• **DOCUMENT PASSAGE**:
* * * * *
Ripping the scab off of General Kelly’s painful wound is of little moment to him if it serves as a defense of his own fake news and alternative facts.

Kelly is being badly used by a White House that is repeatedly sending him to the podium in the White House Press Room to defend the indefensible.

If it continues, it will damage his good reputation, tarnish the General’s legacy and turn him into another broken toy.

In retrospect, we probably shouldn’t be surprised by this after witnessing his attack on the Gold Star parents of Captain Kahn who was killed in Iraq or his denigration of John McCain’s torture as a prisoner of war that lasted seven years.

This latest revelatory glimpse that we get into Trump’s soul resulted from his being questioned about why it took him twelve days to comment on the death of four green berets in Niger.

The New York Post reports that the four green berets were ambushed and killed on October 4th.

Their bodies arrived at Dover Air force base on October 7th.

Instead of being there to meet the caskets, Trump was playing golf.

The explanation for the twelve day silence about the killings has yet to be forthcoming, a period when Trump was burning up his twitter feed on a host of other topics.
* * * * *
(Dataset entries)
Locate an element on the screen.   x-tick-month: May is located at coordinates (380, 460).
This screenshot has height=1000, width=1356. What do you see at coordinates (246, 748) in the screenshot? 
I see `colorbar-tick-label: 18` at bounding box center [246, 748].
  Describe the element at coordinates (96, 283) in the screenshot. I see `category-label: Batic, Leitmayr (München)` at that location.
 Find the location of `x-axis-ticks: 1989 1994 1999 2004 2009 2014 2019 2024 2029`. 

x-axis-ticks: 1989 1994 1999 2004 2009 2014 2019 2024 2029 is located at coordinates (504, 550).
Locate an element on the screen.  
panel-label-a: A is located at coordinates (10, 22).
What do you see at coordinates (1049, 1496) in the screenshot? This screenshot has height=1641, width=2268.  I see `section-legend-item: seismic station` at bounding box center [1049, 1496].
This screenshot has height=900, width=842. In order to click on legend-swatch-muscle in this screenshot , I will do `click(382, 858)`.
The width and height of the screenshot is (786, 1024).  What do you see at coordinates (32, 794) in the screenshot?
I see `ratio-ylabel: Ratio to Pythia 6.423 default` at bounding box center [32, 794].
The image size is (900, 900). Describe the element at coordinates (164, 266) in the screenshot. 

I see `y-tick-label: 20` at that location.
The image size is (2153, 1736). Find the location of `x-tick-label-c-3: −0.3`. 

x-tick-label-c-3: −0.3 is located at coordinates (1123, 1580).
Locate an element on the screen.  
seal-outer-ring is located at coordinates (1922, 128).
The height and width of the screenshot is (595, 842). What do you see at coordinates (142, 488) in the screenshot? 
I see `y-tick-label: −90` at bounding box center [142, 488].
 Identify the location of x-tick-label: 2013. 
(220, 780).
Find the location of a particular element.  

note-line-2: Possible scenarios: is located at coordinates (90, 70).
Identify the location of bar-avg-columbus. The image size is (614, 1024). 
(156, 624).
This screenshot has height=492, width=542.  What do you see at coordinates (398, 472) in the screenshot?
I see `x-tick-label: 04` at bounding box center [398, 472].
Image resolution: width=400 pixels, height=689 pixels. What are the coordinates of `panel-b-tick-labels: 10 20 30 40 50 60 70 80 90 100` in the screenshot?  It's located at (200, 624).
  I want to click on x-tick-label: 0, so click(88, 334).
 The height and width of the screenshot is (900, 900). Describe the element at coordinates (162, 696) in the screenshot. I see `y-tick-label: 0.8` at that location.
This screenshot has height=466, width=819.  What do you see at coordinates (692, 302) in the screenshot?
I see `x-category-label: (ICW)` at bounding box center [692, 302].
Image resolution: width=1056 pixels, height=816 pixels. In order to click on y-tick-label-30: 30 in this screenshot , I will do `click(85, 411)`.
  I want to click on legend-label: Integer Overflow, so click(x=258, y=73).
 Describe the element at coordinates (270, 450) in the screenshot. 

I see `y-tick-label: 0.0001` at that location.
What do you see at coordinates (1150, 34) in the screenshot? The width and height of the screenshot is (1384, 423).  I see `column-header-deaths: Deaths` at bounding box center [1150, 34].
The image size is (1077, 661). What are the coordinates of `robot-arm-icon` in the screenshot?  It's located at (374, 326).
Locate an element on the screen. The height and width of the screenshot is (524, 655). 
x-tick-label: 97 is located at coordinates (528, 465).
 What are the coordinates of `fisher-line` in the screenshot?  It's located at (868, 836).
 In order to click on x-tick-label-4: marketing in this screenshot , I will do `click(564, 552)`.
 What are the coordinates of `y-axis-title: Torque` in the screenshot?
* * * * *
• **PROBLEMS AND TASKS**:
1 – Answer these questions using the commentary on General Kelly:
(a) On what date were the four green berets ambushed and killed?
(b) Where did their bodies arrive?
(c) What was Trump doing instead of being there to meet the caskets?
2 – Duplicate the passage of the commentary on General Kelly starting at "In retrospect, we" and ending at "was playing golf.".
3 – For each statement, say whether it agrees with the commentary on General Kelly, and quote the words that decide it:
(a) The bodies of the green berets arrived at Dover Air Force Base on October 7th.
(b) Trump commented on the deaths of the four green berets within a week.
(c) During the period of silence about the killings, Trump stopped posting on Twitter.

• **REPLIES**:
1 –
(a) October 4th
(b) Dover Air force base
(c) Playing golf

2 –
In retrospect, we probably shouldn’t be surprised by this after witnessing his attack on the Gold Star parents of Captain Kahn who was killed in Iraq or his denigration of John McCain’s torture as a prisoner of war that lasted seven years.

This latest revelatory glimpse that we get into Trump’s soul resulted from his being questioned about why it took him twelve days to comment on the death of four green berets in Niger.

The New York Post reports that the four green berets were ambushed and killed on October 4th.

Their bodies arrived at Dover Air force base on October 7th.

Instead of being there to meet the caskets, Trump was playing golf.

3 –
(a) Yes: "Their bodies arrived at Dover Air force base on October 7th."
(b) No: "it took him twelve days to comment on the death of four green berets in Niger"
(c) No: "Trump was burning up his twitter feed on a host of other topics"